There are basically three general categories of bus duct (all-metal enclosed). The nonsegregated phase bus implies a duct where all phase conductors are in a common metal enclosure without barriers between phases. This definition applies to rigid and flexible conductors such as the bar or cable duct.

Segregated phase bus is a duct where phase conductors are in a common metal enclosure but are segregated by ground metal barriers between each phase conductor. Isolated phase duct is when each phase conductor is enclosed in its own metal housing and adjacent conductor housings are separated by an air space. This duct usually has higher amp ratings than other types. The housing and conductors are tubular in shape and are welded at site together. This duct is force-air cooled above a 25000A continuous rating.


Applicable standards

ANSI C37.23 standard covers the design, manufacture, testing and ratings of the allmetal enclosed bus duct, including cable duct systems. When part of the equipment, it contains the associated equipment such as inter connections, enclosures, switches, supporting structures and disconnecting links. This includes disconnects primarily used with isolated phase duct but can be used with all other types of duct, including cable duct.

Outside the scope of this standard is duct rated to 600V or open type conductor assemblies. The CSA C22.2 No. 201 standard is the Canadian measure for metalenclosed duct for voltages rated from 751V to 46kV, AC or DC. This standard covers the design, manufacture, testing and ratings of all types of metal-enclosed bus duct including cable duct systems. It includes all accessories associated with all types of duct, as does ANSU. For isolated phase duct, it is limited to amp ratings up to 5000A continuous.

Typical medium voltage Bus Duct
Typical medium voltage Bus Duct

Application

All three duct systems are actually identical as to application and have the same basic ratings as previously listed. Price usually determines which application is most appropriate for which type of duct. One should not consider the duct cost alone but include the cost of installation, and therefore the total cost of the installed duct system.

In general, segregated bus duct can be considered slightly more reliable than non-segregated duct based on the fact that a-bus-to-ground fault may be contained within the separate, groundedmetal- barriered compartments. This is particularly true for initially low-level ground faults that exist on an ungrounded, or high-resistance grounded, system. Rigid conductor bus duct is basically factory manufactured and requires bolting sections together in the field and installing insulated conductor joint boots.

**Written problem 1**
Render the records as a JSON list of strings, one string per line and with blank lines omitted, starting at the line containing "This screenshot has width=1147, height=1064." and ending at the last line of the records.
The bus duct passage and the records come from unrelated sources.

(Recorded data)
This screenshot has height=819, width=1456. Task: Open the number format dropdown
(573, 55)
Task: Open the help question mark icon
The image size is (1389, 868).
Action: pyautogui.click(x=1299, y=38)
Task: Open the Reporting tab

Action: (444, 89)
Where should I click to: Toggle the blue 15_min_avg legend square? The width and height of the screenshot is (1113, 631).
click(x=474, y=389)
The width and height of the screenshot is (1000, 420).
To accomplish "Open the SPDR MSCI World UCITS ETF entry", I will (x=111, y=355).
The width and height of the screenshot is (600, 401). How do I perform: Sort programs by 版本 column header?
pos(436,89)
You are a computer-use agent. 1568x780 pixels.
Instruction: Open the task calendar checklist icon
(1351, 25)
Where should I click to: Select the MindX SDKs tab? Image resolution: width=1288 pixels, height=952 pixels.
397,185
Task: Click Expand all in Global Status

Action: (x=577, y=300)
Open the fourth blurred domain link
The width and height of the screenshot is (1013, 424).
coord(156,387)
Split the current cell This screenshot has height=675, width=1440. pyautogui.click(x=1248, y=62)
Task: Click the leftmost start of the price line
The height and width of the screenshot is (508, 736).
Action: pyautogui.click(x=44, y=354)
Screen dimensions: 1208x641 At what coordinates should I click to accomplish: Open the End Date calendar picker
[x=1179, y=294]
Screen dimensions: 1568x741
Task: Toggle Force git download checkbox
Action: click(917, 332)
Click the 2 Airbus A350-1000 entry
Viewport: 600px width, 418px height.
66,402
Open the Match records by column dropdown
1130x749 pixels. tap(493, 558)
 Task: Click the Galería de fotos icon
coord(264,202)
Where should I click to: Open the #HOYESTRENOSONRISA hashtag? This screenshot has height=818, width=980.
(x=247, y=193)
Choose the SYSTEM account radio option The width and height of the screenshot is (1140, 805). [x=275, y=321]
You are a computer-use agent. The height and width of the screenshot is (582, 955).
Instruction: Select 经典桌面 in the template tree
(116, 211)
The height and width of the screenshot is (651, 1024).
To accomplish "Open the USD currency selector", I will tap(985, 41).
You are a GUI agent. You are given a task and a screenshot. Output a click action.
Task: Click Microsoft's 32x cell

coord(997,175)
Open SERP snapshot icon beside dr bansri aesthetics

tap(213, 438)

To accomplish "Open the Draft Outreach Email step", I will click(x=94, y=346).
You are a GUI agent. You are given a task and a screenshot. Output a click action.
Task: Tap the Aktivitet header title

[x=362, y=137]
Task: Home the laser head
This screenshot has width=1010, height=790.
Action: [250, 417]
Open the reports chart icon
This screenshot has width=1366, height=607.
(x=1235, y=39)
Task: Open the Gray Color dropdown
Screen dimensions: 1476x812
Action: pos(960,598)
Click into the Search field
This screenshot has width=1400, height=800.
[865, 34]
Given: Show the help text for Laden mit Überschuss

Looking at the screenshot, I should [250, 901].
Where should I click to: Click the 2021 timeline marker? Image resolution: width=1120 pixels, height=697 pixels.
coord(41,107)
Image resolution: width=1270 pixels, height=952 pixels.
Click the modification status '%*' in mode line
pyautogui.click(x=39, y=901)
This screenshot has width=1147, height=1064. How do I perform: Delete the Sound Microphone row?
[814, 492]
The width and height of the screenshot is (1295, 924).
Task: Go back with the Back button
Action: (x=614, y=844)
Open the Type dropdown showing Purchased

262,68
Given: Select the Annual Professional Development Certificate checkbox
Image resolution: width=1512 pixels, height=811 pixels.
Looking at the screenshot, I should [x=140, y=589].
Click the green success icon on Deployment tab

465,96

**Written problem 2**
Set down the bus duct passage word for word, starting at "Applicable standards" and ending at "including cable duct.".

**Written solution 1**
[
  "This screenshot has width=1147, height=1064. How do I perform: Delete the Sound Microphone row?",
  "[814, 492]",
  "The width and height of the screenshot is (1295, 924).",
  "Task: Go back with the Back button",
  "Action: (x=614, y=844)",
  "Open the Type dropdown showing Purchased",
  "262,68",
  "Given: Select the Annual Professional Development Certificate checkbox",
  "Image resolution: width=1512 pixels, height=811 pixels.",
  "Looking at the screenshot, I should [x=140, y=589].",
  "Click the green success icon on Deployment tab",
  "465,96"
]

**Written solution 2**
Applicable standards

ANSI C37.23 standard covers the design, manufacture, testing and ratings of the allmetal enclosed bus duct, including cable duct systems. When part of the equipment, it contains the associated equipment such as inter connections, enclosures, switches, supporting structures and disconnecting links. This includes disconnects primarily used with isolated phase duct but can be used with all other types of duct, including cable duct.